I woke up hearing muffled noises a couple of days ago.
“This is it,” I thought. “This is the day that listening to my iPod too loud finally made me deaf.”
Although my hearing went back to normal hours later, that may not be the case for people younger than me.
Hearing loss increased from 14.9 percent in 1988 to 1994, to 19.5 percent in 2005 to 2006, according to a recent study by the American Medical Association. The 4.6 percent increase was concluded after sampling 12 to 19-year-olds.
Noise-induced hearing loss may be caused by listening to loud noises over a long period of time or being exposed to a one-time sound such as an explosion, according to the National Institute on Deafness and Other Communication Disorders’ website.
Many blame earphones for causing noise-induced hearing loss because of its “bud” design. Because the bud is inside the ear, sounds are more likely to damage hair cells, which are responsible for converting wavelengths into sound.

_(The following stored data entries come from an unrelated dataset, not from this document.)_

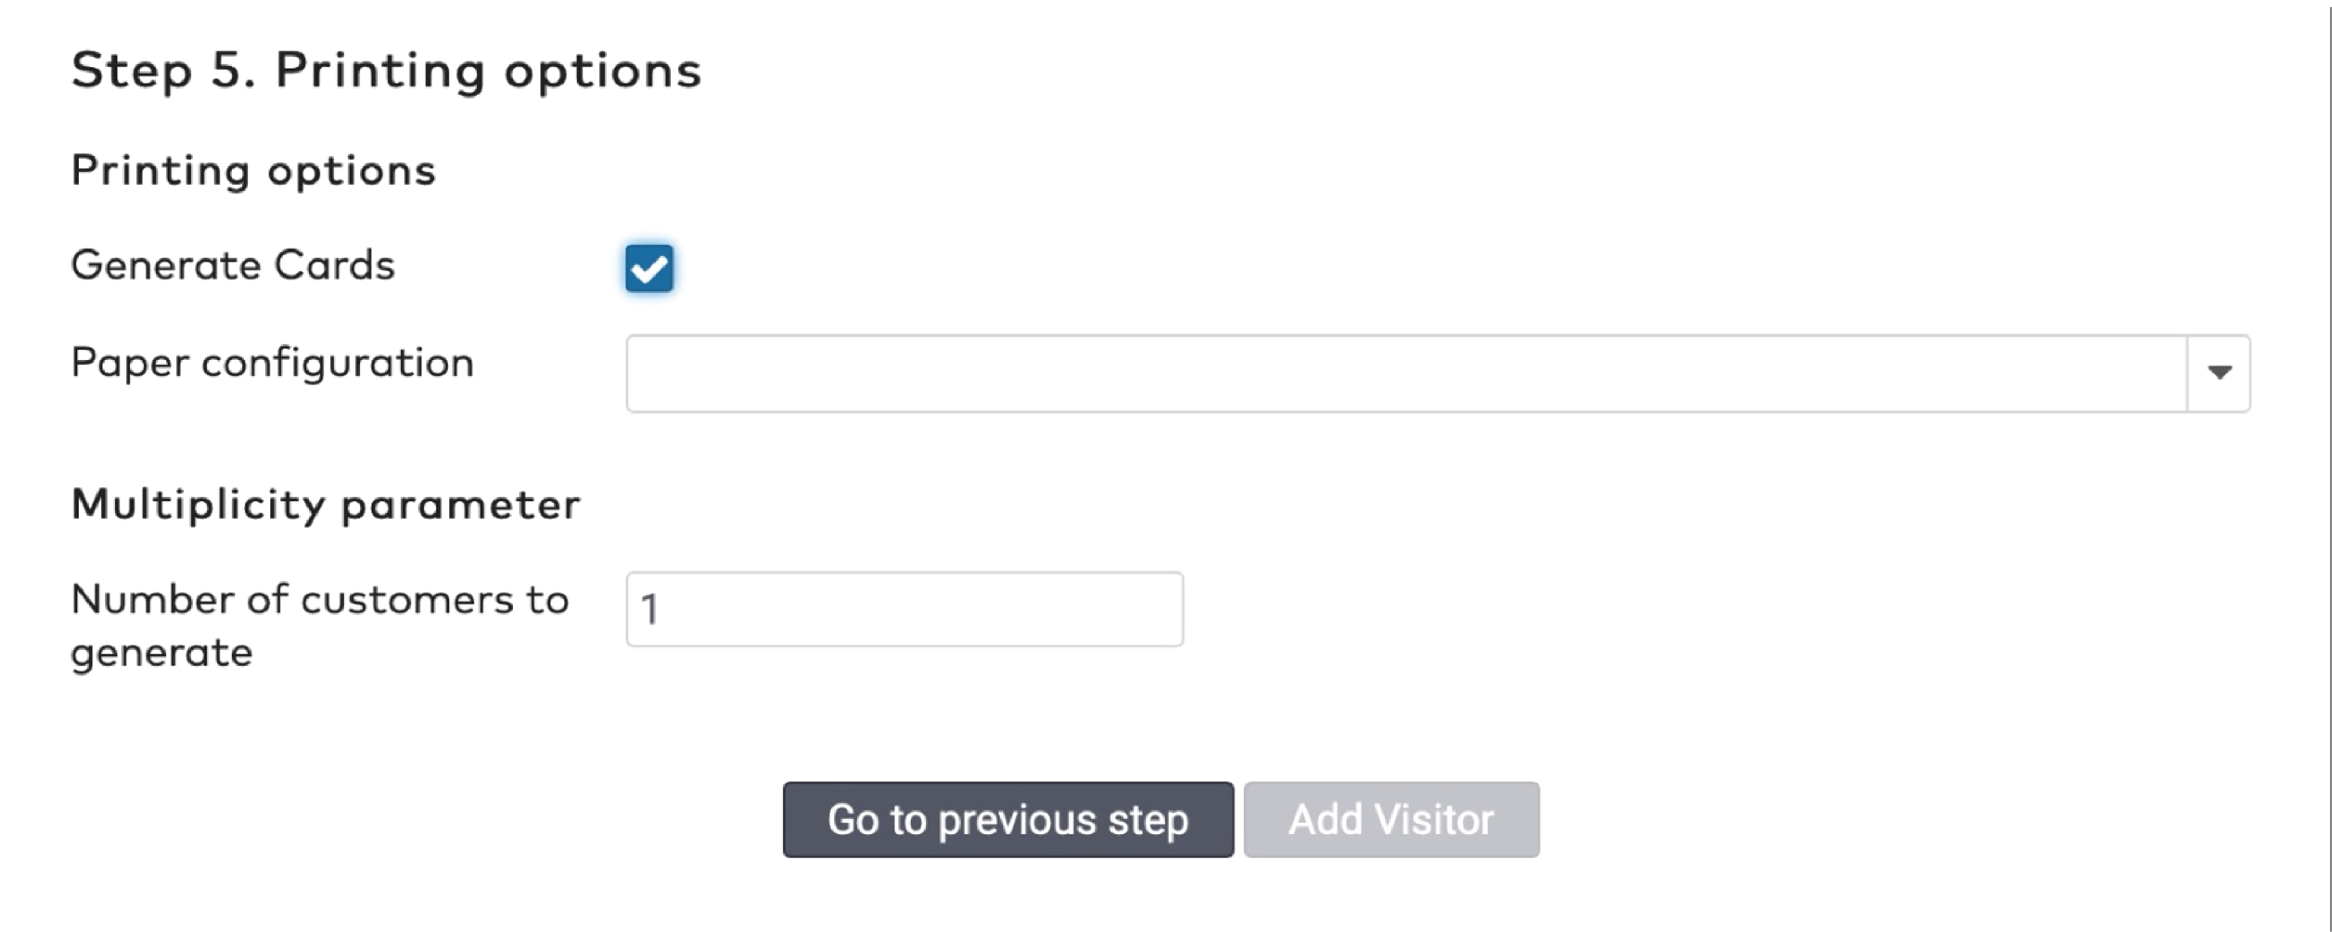Click the "Generate Cards" label text
2332x932 pixels.
[233, 265]
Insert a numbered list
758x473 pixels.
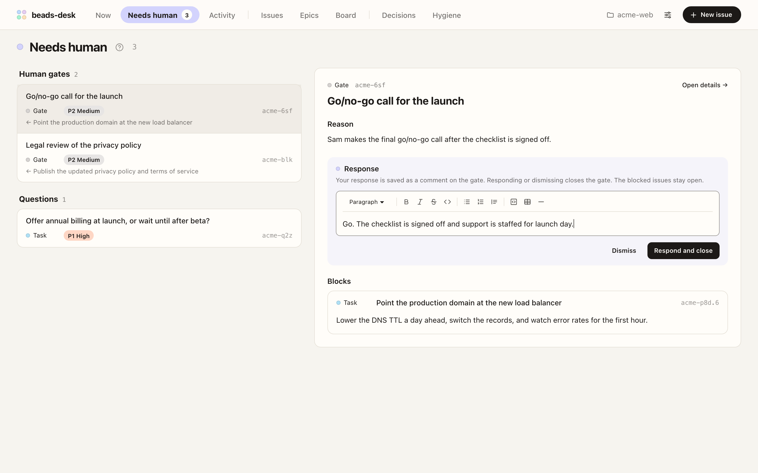480,202

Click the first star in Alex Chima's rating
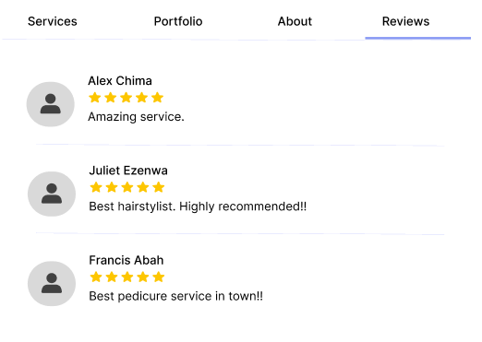click(x=95, y=98)
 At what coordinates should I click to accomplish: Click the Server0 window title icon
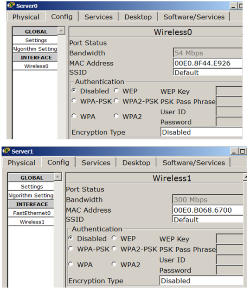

Once they’ve been damaged, they don’t grow back.
But it is not the fault of earphones, the iPod that hosts the music or the companies that create such products.
It’s a personal problem.
It’s an issue about having self control and thinking about long-term consequences, which frankly, teens – and myself – don’t often do.
In fact, Apple has an iPod setting that locks volume levels in order to avoid surpassing a specific volume limit.
I understand wanting to clearly hear Daft Punk’s “Around the World” instead of a bus engine, but cranking up the volume to muffle background sounds is perhaps the main reason behind this issue.
I always thought hearing loss would be something fixable in the future and that I didn’t have to worry about volume control. But when one in five teens have some form of hearing loss in the U.S. today, it reminds me turn the volume wheel to the left.